The scouts also urged the court to link their case to the case by the rooftop businesses, which accused the Chicago Cubs of breaching a contract to prevent obstruction of stadium sight lines.
 
The rooftop businesses asked the Supreme Court to review the Seventh Circuit's finding that the Cubs and team owner Thomas S. Ricketts were protected from monopoly claims under the exemption.
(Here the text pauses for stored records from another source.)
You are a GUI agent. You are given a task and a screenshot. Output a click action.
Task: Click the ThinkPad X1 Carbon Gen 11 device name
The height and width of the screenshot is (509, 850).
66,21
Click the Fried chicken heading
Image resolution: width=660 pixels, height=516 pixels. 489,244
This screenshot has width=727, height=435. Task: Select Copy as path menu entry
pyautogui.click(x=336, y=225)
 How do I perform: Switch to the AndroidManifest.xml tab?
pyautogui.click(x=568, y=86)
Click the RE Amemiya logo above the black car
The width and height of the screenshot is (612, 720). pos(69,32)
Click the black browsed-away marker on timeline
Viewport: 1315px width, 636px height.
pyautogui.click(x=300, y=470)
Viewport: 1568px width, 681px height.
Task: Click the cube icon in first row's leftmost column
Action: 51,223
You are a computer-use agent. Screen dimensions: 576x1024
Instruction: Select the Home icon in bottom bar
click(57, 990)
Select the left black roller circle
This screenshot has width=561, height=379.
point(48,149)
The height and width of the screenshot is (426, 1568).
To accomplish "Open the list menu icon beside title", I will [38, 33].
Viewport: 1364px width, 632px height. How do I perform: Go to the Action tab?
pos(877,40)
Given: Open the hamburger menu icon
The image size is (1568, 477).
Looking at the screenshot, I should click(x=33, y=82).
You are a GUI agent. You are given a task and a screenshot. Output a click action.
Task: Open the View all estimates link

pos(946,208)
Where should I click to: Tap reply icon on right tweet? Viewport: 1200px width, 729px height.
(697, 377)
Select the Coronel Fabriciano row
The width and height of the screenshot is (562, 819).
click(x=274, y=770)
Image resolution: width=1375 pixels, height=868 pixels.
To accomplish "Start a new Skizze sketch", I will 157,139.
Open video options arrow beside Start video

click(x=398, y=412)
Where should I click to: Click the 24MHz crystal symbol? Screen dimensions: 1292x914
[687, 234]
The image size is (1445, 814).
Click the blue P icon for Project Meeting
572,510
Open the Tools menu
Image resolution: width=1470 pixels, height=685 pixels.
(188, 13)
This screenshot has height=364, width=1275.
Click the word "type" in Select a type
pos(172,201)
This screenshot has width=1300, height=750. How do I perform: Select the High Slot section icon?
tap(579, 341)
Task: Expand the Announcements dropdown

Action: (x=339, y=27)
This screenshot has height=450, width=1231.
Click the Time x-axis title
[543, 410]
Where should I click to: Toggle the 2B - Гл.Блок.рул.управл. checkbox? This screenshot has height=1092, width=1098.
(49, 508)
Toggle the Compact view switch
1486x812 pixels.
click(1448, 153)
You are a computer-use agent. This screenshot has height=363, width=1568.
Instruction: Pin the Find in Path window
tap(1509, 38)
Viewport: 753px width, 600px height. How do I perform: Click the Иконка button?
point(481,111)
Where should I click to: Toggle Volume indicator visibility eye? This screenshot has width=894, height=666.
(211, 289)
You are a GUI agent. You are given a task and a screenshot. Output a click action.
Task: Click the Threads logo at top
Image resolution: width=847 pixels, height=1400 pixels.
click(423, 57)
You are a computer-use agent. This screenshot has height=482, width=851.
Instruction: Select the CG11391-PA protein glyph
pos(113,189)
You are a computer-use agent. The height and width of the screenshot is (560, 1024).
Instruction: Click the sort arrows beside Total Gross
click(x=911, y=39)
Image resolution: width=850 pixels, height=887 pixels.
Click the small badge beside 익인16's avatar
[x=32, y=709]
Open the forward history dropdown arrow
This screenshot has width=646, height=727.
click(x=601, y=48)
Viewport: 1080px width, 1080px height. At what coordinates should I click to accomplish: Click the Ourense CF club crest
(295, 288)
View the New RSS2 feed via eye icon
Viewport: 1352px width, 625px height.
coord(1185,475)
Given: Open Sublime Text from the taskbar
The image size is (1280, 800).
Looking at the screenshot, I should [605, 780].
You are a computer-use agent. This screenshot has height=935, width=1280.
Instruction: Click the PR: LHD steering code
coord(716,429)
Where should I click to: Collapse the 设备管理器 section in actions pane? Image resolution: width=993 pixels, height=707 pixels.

The lawsuit stemmed from the Cubs' decision to make upgrades to Wrigley Field, including a new video board, that allegedly blocked views into the stadium offered by the four companies collectively known as "the Rooftops."
 
A three-judge appellate panel in September rejected the Rooftops' contention that the claims fell outside the antitrust exemption since they did not concern the "rules and restrictions related to baseball itself." The judges said the team's actions related to the rooftop seats — including an attempt to set minimum prices for the seats and threats to block their views if the owners did not sell the rooftop spaces to the Cubs — were within the scope of the business of baseball.
 
A month later, in a one-page decision, the appeals court denied a bid by the Rooftops to have the case reheard en banc, setting the stage for the owners’ certiorari petition at the Supreme Court.
 
James R. Figliulo of Figliulo & Silverman PC, counsel for the Rooftops, told Law360 on Monday that the now-upheld Seventh Circuit decision is "indefensible and ridiculous" as it expands the antitrust exemption beyond "the business of baseball" and into other areas, including the business conducted by the rooftop seating owners.
 
"The exception for the business of baseball protects only billionaire owners of professional baseball teams," Figliulo said. "It is long overdue that the owners be bound by the antitrust laws just like everyone else, including owners of other professional sports."
 
The Cubs in a statement on Monday said the team is "thrilled" with the decision.
 
"While it is unfortunate we have to defend challenges like this from those who have benefitted from Cubs baseball, we will continue to do so and will always put the history, tradition and the future of the team and our fans first," the Cubs said.
 
Counsel for the scouts and MLB did not immediately respond to requests for comment on Monday.
 
In the Wyckoff case, the scouts are represented by Robert King and Garrett Broshuis of Korein Tillery LLC.
 
The Office of the Commissioner of Baseball and the 30 MLB teams are represented by Elliot R. Peters, John W. Keker, R. Adam Lauridsen and Thomas E. Gorman of Keker Van Nest & Peters LLP.
 
In the Rooftops case, the Rooftops are represented by James R. Figliulo and Stephanie D. Jones of Figliulo & Silverman PC.
 
The Cubs are represented by Andrew A. Kassof, Daniel Laytin, Daniel I. Siegfried, Paul D. Clement and Erin E. Murphy of Kirkland & Ellis LLP
 
The cases are Jordan Wyckoff et al., Petitioners v. Office of the Commissioner of Baseball, dba Major League Baseball, case number 17-1079, and Right Field Rooftops LLC et al. v. Chicago Cubs Baseball Club LLC et al., case number 17-1074, both in the U.S. Supreme Court.